Please quote exactly the lines below from the line containing "Viewport: 1280px width, 640px height." to the line containing "The image size is (1274, 641).", both lines included, and nothing else.

Dataset entries
____________

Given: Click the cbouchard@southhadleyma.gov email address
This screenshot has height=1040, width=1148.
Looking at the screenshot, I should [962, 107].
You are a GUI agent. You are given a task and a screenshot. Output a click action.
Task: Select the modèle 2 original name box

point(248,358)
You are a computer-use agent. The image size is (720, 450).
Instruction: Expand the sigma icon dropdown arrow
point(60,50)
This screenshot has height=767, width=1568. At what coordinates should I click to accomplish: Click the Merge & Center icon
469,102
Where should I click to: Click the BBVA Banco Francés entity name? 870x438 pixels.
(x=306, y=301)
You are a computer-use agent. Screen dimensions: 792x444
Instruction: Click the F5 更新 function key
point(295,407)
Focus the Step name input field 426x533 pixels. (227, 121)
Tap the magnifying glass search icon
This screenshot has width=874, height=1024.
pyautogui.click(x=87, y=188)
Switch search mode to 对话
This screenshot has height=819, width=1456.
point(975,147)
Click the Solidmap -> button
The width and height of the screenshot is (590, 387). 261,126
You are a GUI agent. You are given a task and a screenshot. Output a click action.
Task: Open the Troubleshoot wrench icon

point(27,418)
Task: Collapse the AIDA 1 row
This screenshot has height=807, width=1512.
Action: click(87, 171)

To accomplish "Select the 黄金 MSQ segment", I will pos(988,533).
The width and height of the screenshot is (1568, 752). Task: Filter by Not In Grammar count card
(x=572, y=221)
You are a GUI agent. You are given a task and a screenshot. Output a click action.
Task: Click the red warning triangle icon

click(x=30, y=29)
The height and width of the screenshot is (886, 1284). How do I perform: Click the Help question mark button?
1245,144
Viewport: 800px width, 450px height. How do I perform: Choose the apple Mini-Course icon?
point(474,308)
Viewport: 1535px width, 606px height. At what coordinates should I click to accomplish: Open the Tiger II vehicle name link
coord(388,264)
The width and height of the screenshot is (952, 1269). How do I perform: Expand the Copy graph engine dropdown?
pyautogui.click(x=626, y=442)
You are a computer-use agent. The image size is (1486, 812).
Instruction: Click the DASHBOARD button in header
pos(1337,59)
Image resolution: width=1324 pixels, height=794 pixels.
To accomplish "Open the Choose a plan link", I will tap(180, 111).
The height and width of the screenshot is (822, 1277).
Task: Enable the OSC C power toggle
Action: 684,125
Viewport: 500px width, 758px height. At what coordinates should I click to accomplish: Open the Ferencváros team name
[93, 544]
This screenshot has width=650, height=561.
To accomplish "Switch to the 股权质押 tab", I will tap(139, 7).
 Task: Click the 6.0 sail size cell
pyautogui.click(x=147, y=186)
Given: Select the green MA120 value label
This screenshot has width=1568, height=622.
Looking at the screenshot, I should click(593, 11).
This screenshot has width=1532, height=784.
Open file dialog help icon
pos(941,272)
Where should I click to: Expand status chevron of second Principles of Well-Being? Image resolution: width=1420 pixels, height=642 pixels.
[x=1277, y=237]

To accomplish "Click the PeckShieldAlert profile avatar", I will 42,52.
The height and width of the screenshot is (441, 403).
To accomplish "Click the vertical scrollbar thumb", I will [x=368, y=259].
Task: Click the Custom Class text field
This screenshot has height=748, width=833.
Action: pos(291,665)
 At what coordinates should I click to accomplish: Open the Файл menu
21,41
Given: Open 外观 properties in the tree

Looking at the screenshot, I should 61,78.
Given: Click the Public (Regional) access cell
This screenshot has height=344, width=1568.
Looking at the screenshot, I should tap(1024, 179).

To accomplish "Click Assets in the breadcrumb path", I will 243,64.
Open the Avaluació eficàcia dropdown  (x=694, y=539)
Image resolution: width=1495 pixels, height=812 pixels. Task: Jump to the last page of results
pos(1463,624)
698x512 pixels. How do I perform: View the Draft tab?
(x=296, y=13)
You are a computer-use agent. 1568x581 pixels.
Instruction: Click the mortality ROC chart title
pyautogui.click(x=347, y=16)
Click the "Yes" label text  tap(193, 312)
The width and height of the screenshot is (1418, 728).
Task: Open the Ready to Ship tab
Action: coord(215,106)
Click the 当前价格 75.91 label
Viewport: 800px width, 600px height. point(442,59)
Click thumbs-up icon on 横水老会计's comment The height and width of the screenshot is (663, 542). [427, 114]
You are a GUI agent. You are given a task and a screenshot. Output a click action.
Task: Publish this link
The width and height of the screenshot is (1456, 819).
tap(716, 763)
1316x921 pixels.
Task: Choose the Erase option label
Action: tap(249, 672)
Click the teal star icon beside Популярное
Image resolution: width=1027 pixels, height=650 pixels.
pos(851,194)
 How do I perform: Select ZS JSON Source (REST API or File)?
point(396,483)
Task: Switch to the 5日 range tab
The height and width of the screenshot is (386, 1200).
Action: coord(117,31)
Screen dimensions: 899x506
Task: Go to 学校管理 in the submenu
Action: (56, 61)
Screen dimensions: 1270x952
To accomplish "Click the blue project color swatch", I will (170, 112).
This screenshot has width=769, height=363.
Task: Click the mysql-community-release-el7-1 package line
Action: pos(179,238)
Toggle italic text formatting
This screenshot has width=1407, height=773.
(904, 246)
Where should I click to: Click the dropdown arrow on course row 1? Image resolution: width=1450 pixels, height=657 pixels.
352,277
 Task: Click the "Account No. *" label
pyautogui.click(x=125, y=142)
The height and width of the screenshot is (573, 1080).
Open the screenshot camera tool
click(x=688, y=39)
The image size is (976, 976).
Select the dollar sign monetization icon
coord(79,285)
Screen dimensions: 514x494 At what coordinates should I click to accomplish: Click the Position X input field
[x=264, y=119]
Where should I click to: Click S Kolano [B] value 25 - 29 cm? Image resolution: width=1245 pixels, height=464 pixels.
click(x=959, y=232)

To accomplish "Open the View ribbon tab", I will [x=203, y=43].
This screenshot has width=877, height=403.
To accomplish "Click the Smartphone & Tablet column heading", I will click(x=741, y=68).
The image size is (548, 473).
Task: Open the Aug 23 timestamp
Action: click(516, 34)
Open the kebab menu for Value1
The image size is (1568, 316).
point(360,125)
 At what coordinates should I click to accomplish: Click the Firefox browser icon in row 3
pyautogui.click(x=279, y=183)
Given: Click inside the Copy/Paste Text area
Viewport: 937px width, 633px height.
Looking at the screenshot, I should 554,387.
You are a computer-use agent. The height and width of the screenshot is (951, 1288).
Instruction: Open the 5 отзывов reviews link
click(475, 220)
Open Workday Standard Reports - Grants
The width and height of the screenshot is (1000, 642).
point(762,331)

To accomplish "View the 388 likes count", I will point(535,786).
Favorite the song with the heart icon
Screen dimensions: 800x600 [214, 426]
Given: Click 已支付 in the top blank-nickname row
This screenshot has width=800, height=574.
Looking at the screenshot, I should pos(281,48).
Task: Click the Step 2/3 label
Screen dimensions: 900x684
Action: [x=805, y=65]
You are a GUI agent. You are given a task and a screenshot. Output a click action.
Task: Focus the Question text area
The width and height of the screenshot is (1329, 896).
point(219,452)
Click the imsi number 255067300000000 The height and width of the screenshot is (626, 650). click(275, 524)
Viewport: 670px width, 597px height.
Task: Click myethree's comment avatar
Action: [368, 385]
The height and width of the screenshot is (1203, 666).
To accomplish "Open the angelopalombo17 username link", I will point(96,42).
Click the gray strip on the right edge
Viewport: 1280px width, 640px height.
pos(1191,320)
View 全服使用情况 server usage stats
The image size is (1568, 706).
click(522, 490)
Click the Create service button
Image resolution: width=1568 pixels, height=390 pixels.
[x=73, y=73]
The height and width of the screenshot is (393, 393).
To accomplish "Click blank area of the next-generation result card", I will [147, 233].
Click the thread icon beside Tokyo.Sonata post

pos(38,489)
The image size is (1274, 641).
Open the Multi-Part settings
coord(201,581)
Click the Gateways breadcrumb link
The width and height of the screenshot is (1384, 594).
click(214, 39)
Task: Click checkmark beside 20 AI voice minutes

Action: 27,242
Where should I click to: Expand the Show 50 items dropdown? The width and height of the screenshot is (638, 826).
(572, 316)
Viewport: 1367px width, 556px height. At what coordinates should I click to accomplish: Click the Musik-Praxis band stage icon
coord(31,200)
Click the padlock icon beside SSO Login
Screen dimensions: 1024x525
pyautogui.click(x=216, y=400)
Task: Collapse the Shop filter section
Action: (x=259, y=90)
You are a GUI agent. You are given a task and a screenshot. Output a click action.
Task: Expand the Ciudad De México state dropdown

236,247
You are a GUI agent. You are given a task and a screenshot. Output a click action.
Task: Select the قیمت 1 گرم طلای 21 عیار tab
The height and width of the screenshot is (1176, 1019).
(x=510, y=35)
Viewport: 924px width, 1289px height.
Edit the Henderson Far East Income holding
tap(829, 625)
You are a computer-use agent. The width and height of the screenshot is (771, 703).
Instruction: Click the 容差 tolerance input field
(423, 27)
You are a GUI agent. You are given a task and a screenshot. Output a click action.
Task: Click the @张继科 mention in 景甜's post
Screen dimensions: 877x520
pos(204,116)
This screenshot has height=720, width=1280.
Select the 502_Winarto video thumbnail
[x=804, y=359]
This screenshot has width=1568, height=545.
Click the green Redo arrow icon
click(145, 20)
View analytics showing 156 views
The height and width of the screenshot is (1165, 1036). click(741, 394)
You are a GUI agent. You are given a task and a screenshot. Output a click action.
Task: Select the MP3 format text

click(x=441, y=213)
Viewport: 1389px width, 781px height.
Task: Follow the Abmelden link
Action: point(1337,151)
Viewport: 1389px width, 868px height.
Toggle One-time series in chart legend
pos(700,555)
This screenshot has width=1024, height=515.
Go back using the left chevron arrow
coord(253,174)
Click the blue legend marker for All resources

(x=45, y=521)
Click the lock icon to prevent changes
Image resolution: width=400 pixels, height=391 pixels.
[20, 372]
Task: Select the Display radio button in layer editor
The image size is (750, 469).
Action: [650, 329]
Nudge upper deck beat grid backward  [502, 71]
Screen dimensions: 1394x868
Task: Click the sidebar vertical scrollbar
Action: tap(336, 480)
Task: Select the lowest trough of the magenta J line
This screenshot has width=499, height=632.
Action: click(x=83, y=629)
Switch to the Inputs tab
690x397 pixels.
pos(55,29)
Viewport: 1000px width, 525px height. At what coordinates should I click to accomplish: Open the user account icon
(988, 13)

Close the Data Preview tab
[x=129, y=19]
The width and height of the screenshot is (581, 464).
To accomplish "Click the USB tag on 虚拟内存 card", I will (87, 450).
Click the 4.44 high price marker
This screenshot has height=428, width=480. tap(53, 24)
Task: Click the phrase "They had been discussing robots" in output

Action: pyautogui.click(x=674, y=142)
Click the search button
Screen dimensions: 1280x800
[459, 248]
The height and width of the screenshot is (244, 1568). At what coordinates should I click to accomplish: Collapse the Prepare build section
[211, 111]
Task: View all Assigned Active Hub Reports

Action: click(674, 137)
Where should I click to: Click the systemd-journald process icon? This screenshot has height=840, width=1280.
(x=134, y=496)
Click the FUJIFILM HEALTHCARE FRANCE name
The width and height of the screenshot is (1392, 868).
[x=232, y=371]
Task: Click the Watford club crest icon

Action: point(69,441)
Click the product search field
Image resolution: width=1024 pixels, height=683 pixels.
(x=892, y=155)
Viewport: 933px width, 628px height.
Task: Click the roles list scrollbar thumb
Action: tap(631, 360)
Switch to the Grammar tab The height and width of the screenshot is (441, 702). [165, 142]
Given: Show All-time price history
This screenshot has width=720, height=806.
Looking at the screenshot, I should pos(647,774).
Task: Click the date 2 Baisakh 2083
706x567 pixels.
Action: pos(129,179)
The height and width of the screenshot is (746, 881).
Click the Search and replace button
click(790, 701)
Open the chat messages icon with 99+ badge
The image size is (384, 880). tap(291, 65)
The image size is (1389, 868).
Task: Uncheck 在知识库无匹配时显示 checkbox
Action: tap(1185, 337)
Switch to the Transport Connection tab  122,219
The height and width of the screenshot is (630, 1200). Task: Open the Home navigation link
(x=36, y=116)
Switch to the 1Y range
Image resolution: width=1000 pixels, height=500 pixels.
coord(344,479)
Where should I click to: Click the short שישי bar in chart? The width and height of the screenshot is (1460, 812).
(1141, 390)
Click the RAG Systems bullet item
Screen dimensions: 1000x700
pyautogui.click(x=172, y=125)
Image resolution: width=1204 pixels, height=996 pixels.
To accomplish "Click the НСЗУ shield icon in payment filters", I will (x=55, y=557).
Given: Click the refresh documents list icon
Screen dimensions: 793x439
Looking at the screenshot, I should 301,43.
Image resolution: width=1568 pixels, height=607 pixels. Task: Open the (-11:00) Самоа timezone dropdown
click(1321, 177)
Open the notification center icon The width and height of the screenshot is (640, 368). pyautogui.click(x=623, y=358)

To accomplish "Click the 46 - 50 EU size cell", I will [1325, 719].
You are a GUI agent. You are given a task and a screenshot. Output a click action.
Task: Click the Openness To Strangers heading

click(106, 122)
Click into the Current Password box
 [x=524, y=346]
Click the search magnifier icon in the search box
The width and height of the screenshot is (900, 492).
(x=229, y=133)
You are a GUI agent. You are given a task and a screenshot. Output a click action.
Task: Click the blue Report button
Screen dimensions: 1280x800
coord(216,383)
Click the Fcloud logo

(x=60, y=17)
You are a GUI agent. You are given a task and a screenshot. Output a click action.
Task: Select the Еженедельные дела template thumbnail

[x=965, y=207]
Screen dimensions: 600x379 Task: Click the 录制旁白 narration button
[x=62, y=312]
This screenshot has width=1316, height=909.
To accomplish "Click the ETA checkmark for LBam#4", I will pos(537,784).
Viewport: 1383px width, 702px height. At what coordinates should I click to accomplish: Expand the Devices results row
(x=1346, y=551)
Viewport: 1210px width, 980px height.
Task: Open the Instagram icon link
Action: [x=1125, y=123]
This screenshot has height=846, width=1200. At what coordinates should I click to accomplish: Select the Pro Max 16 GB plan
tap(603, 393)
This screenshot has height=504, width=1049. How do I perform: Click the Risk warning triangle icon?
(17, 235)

____________

#### TASK RESPONSE
Viewport: 1280px width, 640px height.
pos(1191,320)
View 全服使用情况 server usage stats
The image size is (1568, 706).
click(522, 490)
Click the Create service button
Image resolution: width=1568 pixels, height=390 pixels.
[x=73, y=73]
The height and width of the screenshot is (393, 393).
To accomplish "Click blank area of the next-generation result card", I will [147, 233].
Click the thread icon beside Tokyo.Sonata post

pos(38,489)
The image size is (1274, 641).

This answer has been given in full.